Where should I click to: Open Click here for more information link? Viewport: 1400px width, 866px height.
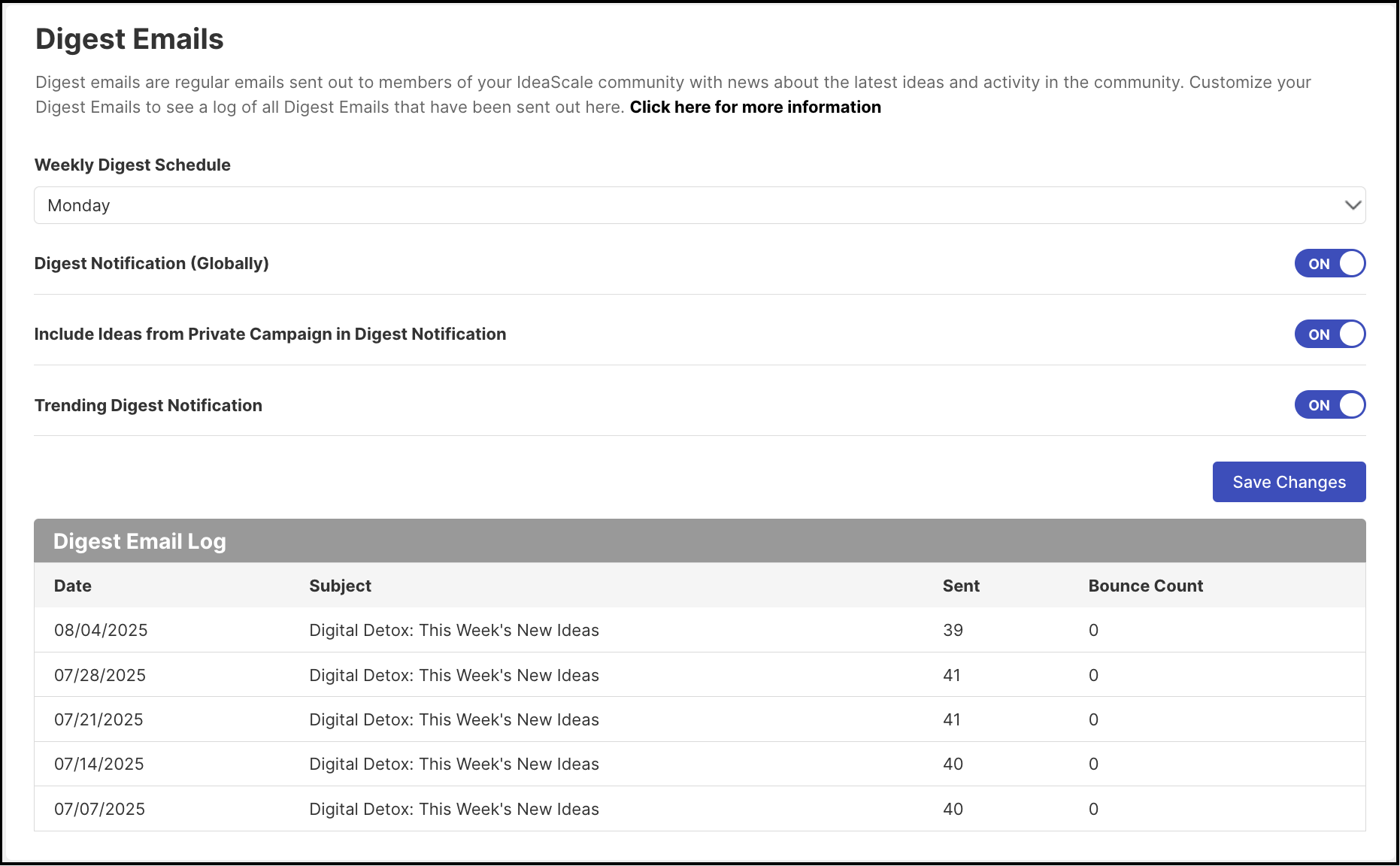(755, 107)
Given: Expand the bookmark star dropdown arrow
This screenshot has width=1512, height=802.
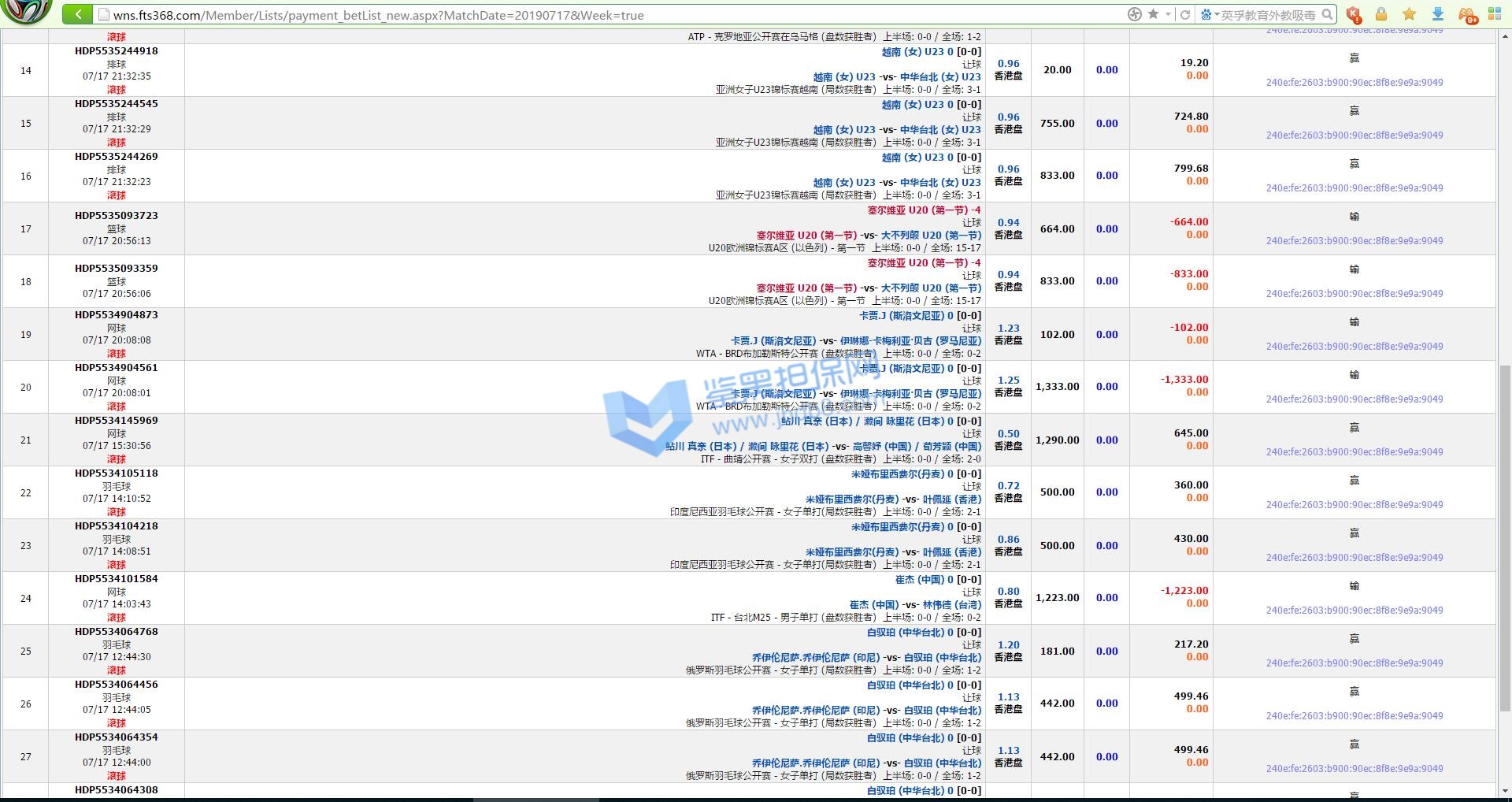Looking at the screenshot, I should pyautogui.click(x=1166, y=14).
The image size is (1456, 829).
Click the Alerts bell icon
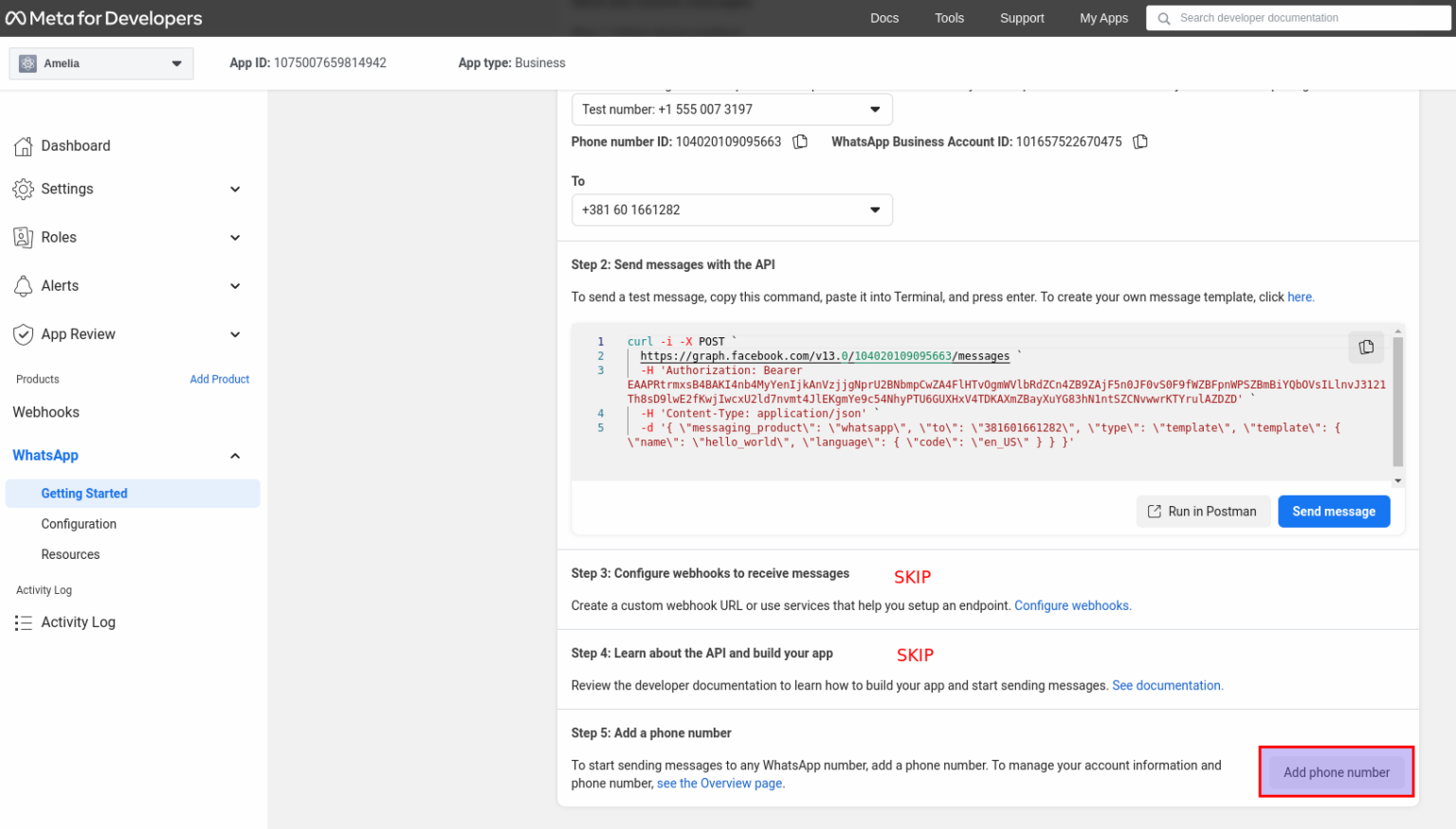tap(24, 286)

──────────────────────────────

→ **Assignment**: The result should be a verbatim copy of the data, free of pictures.

→ **Solution to this problem**:
Where should I click to: Open Click here for more information link? Viewport: 1400px width, 866px height.
(755, 107)
Given: Expand the bookmark star dropdown arrow
This screenshot has width=1512, height=802.
Looking at the screenshot, I should pyautogui.click(x=1166, y=14).
The image size is (1456, 829).
Click the Alerts bell icon
tap(24, 286)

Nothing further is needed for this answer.